## Your objective
Return exactly the lines from the one containing "Where should I click to: Select" through the end of the material below, and leave the images out.

## Dataset extract
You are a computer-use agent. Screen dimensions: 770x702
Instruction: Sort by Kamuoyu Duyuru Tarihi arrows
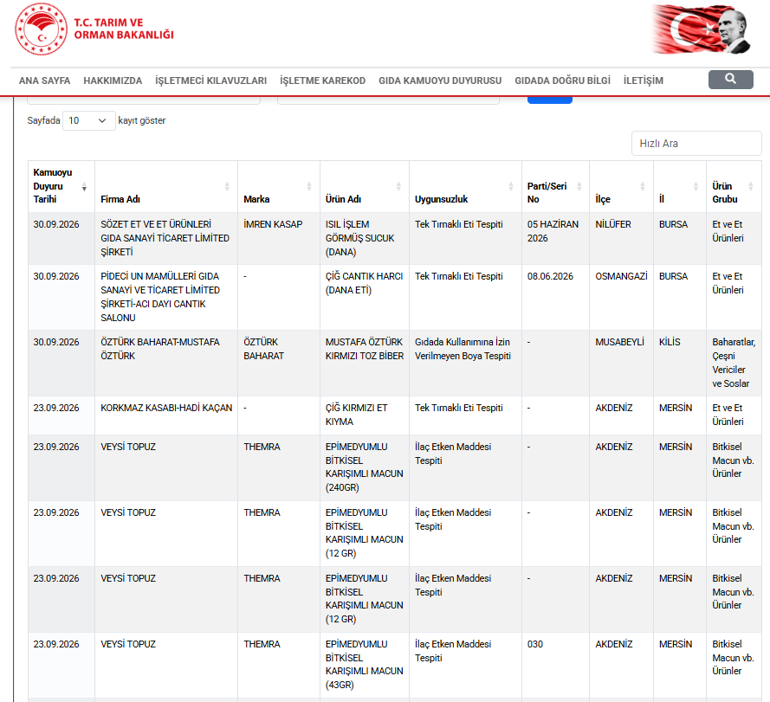coord(84,187)
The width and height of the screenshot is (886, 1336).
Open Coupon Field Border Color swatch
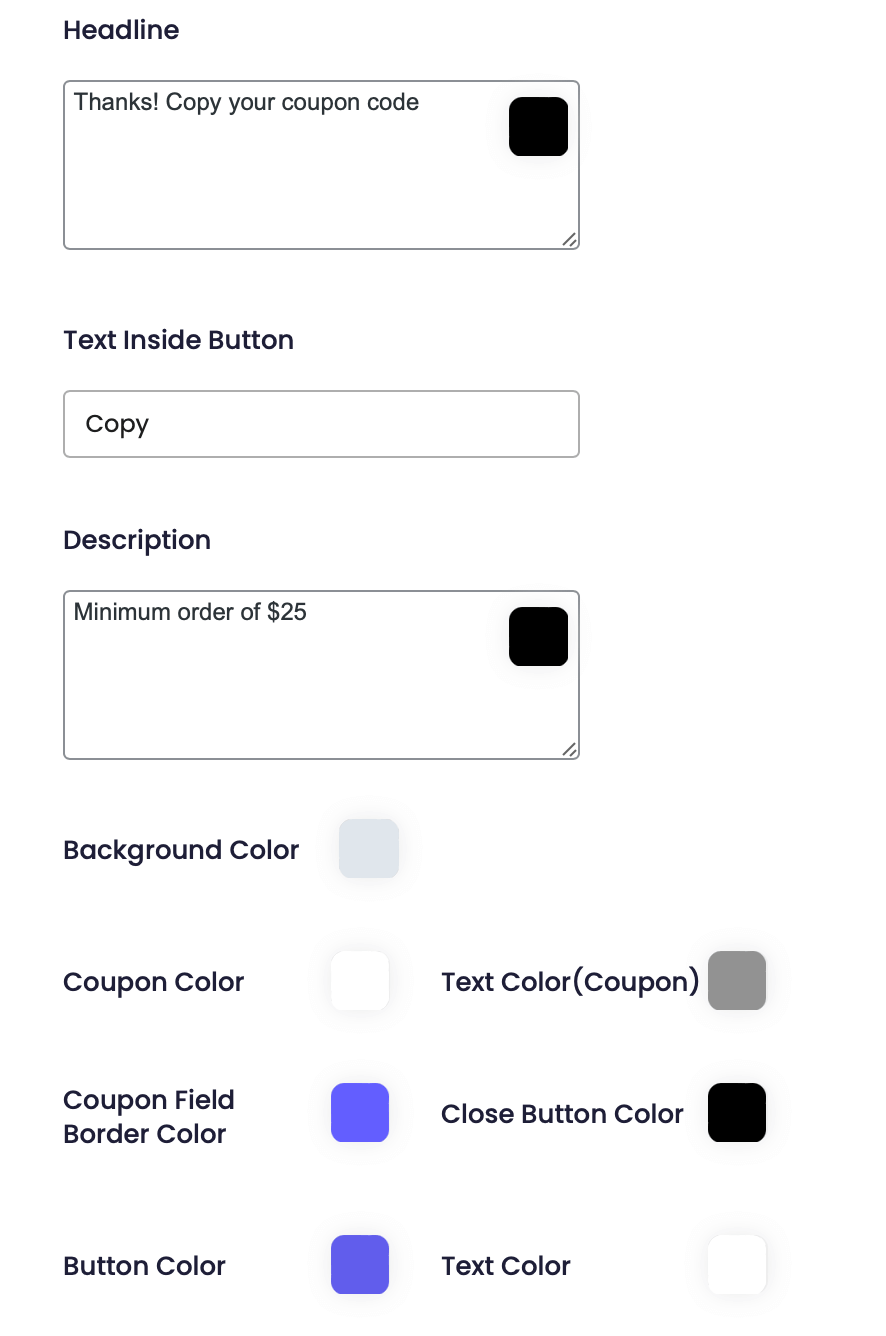point(360,1113)
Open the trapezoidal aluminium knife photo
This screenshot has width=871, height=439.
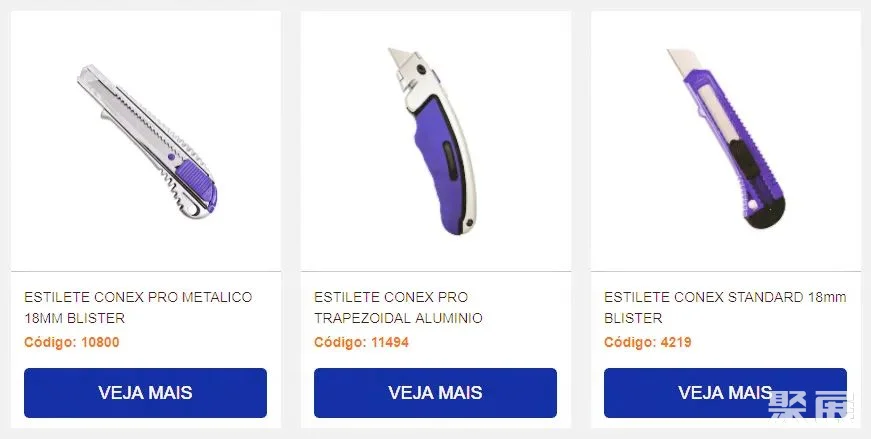433,141
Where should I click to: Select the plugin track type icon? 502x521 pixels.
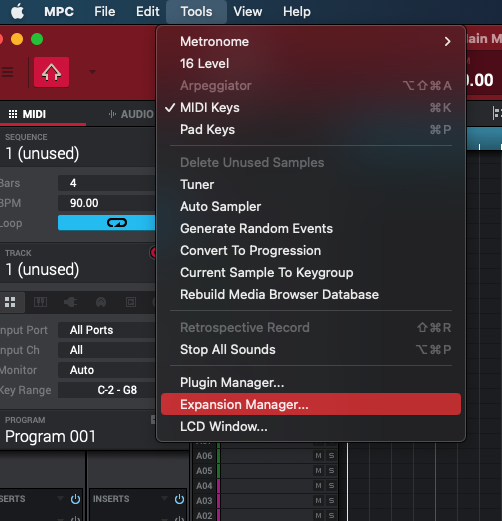pos(70,302)
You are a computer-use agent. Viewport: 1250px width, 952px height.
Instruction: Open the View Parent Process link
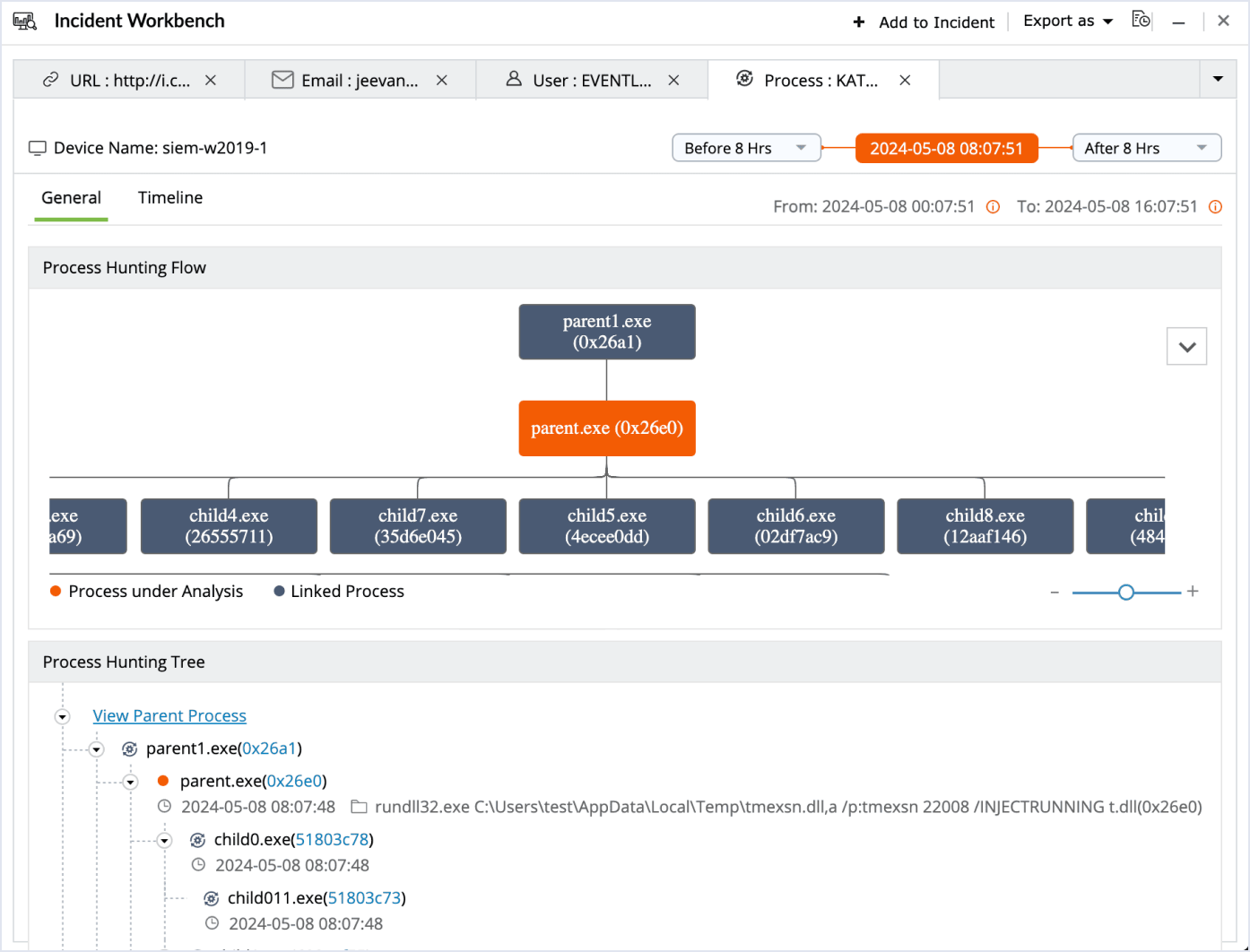(169, 715)
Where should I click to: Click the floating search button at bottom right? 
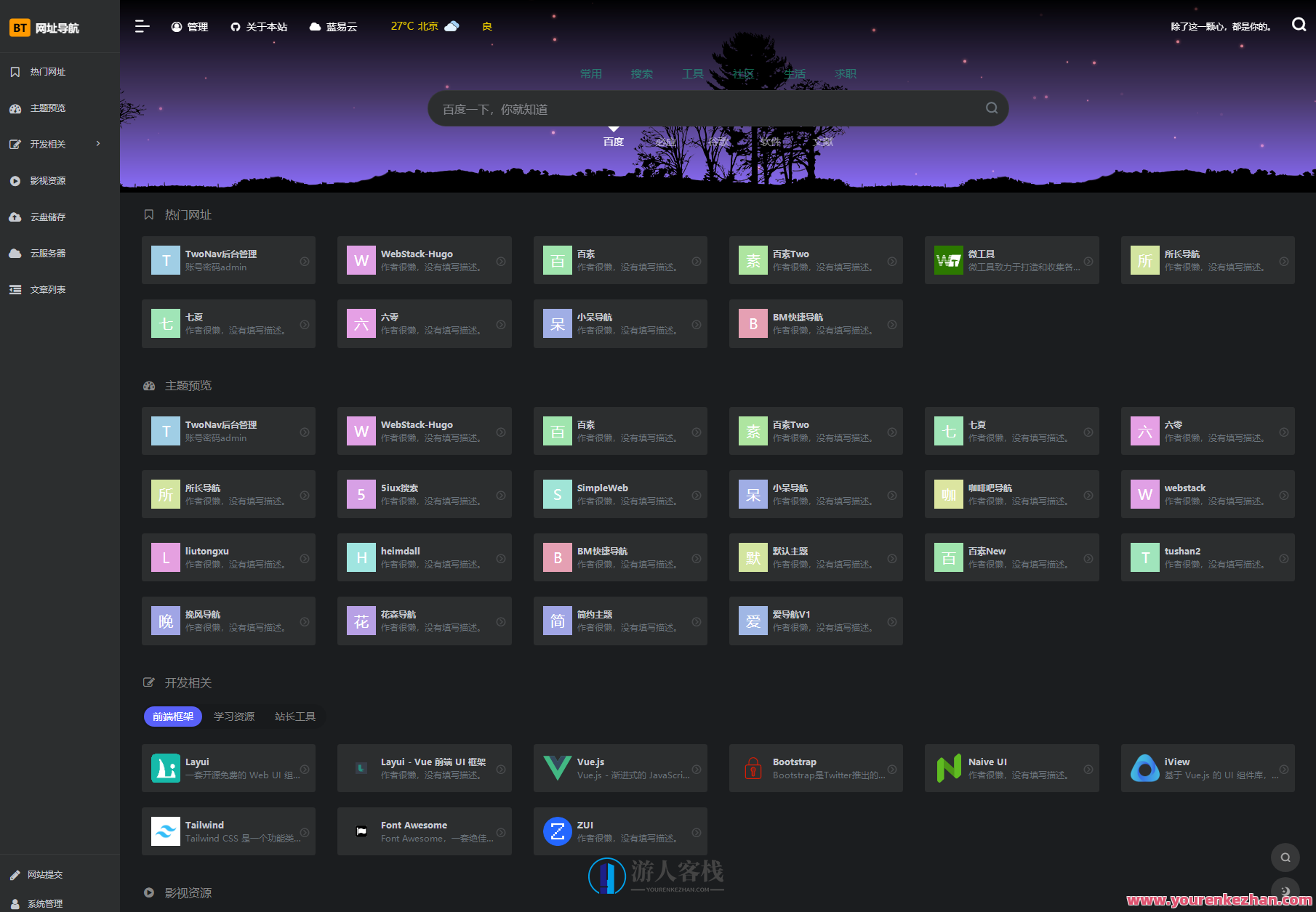pyautogui.click(x=1285, y=857)
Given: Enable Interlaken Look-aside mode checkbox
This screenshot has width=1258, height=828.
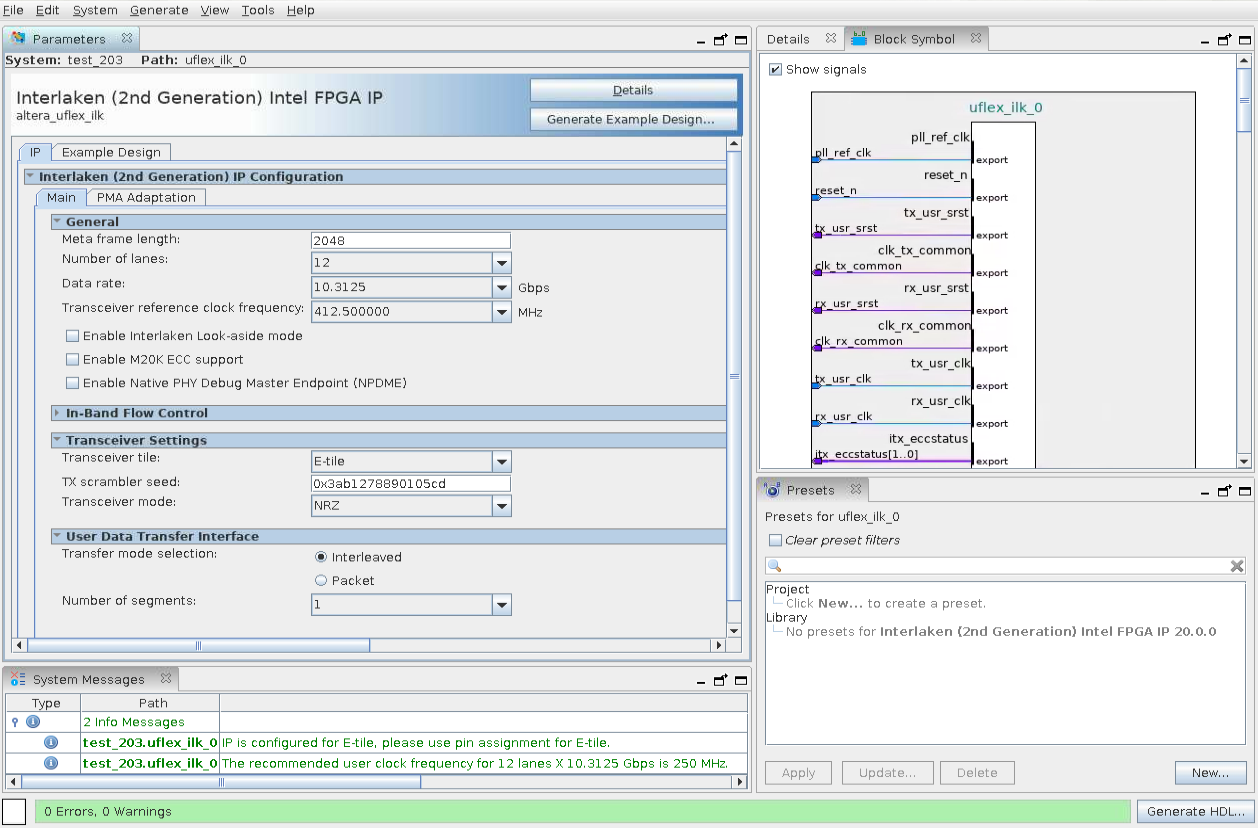Looking at the screenshot, I should [x=72, y=336].
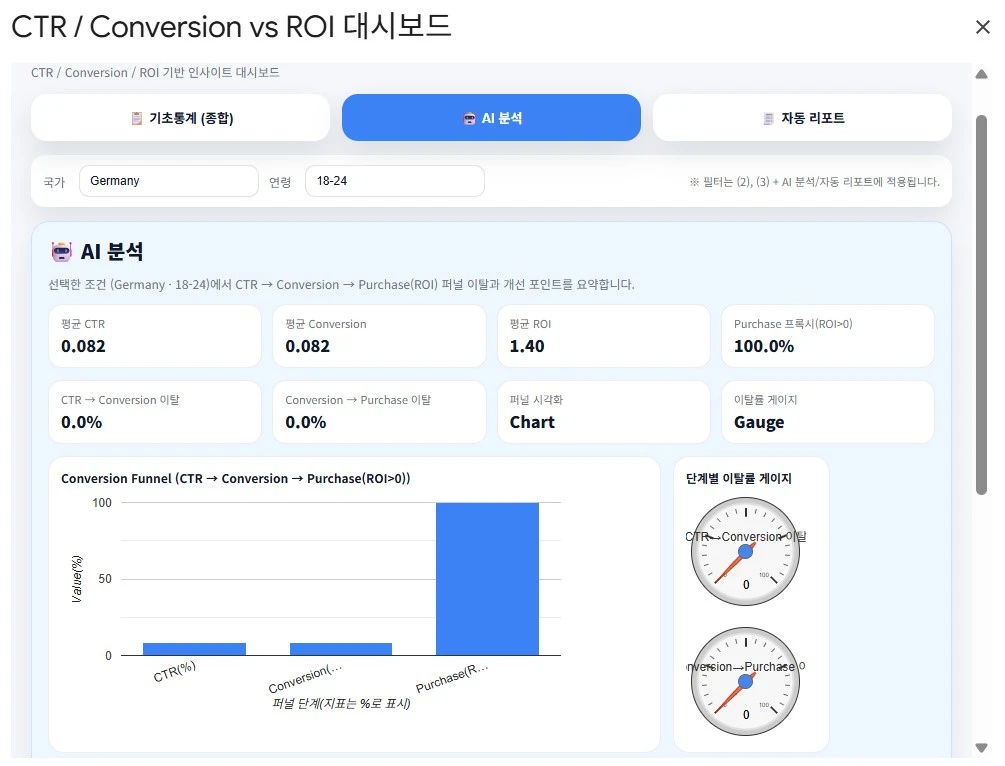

## Response to the task
Where should I click to: Select the plugin track type icon? 502x521 pixels.
pos(70,302)
You are a computer-use agent. Viewport: 1250px width, 952px height.
Instruction: Open the View Parent Process link
(169, 715)
Where should I click to: Click the floating search button at bottom right? 
pyautogui.click(x=1285, y=857)
Given: Enable Interlaken Look-aside mode checkbox
This screenshot has width=1258, height=828.
Looking at the screenshot, I should [x=72, y=336].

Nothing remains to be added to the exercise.